REQUIREMENT: Output the lines from the one holding "Task: Click the" to the end of the entries that follow, exactly and only those, minus any pictures.

DATASET RECORDS:
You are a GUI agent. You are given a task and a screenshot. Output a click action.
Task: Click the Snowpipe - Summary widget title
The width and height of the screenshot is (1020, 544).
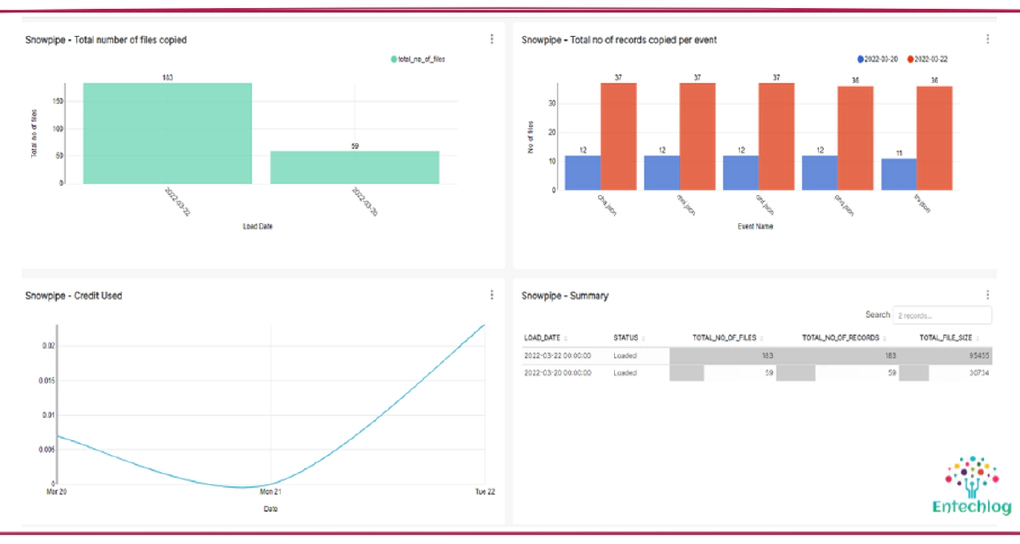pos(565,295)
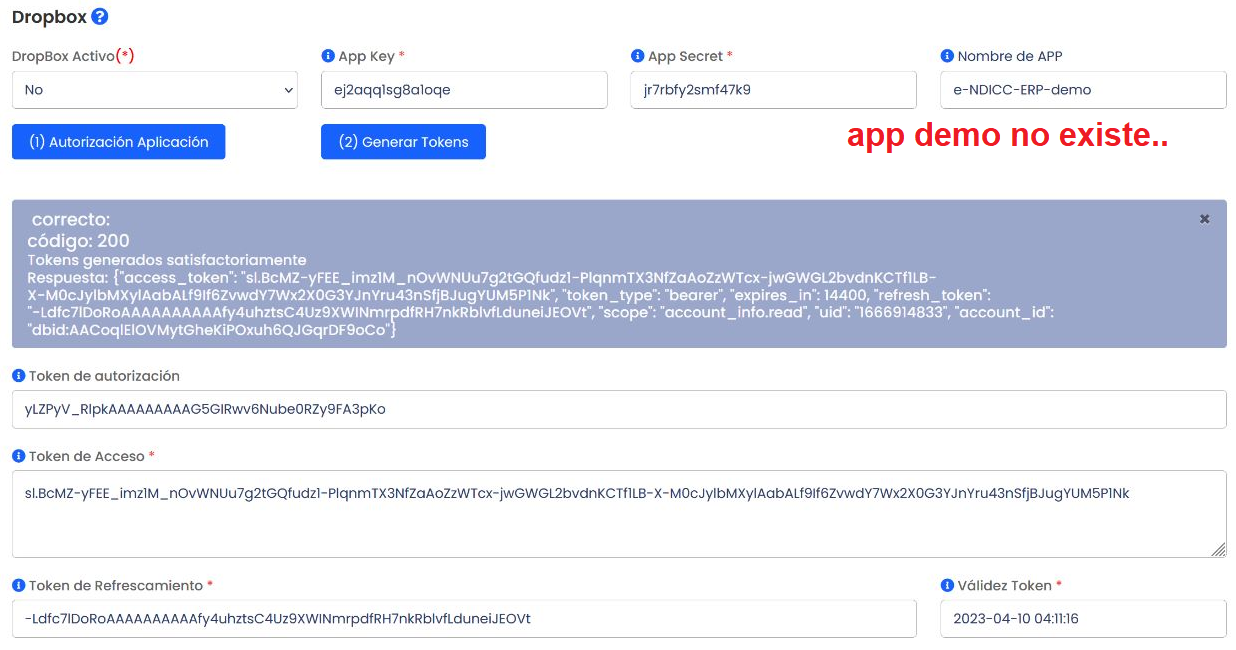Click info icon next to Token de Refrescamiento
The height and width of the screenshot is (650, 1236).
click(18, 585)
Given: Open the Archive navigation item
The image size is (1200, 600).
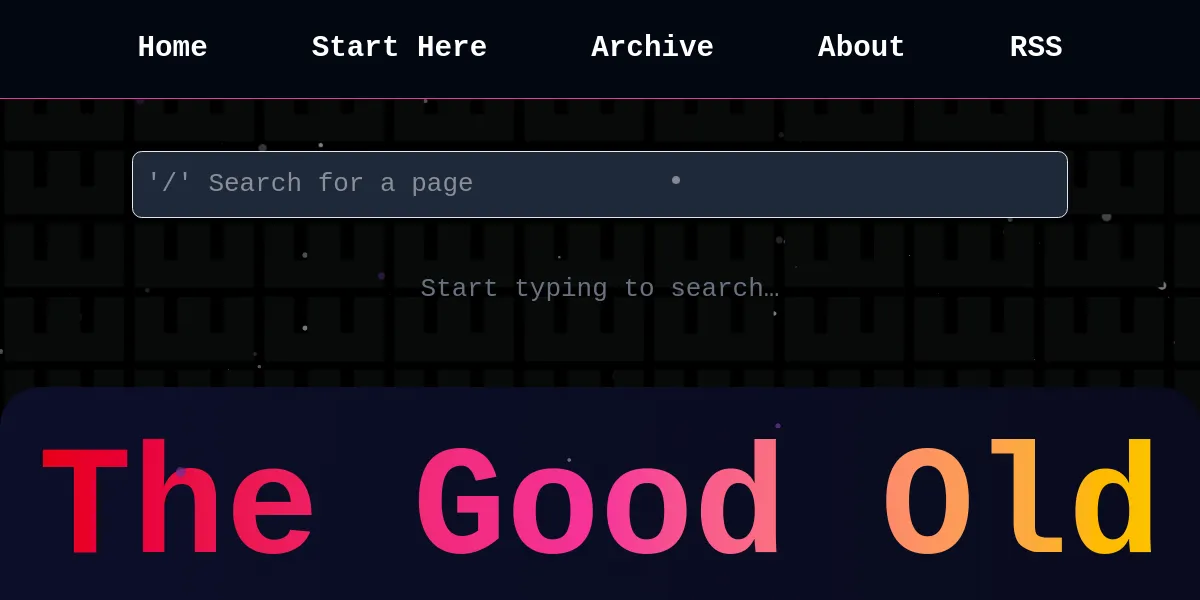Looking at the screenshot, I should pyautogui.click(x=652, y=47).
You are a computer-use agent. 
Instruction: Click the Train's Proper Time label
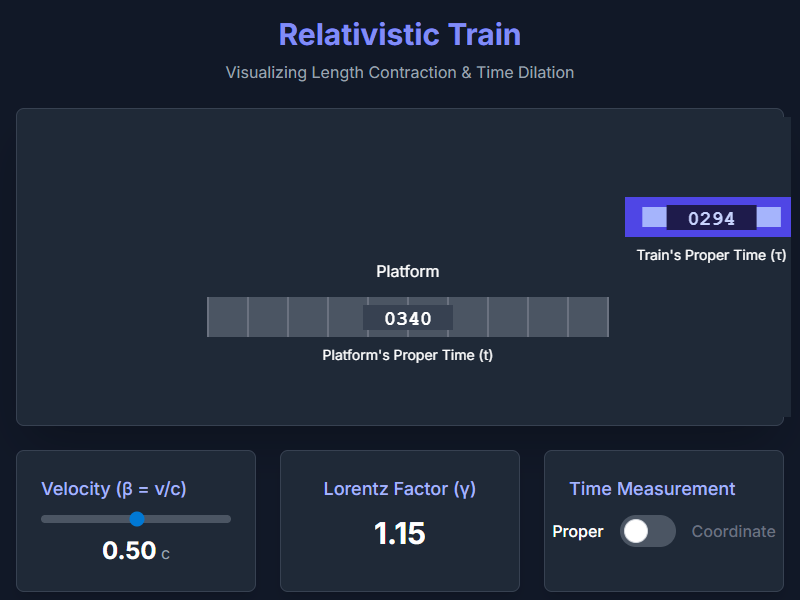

ANSWER:
Task: Click the Snowpipe - Summary widget title
The width and height of the screenshot is (1020, 544).
pos(565,295)
Click info icon next to Token de Refrescamiento
The height and width of the screenshot is (650, 1236).
click(18, 585)
Given: Open the Archive navigation item
The image size is (1200, 600).
Looking at the screenshot, I should pyautogui.click(x=652, y=47).
You are a computer-use agent. 
Instruction: Click the Train's Proper Time label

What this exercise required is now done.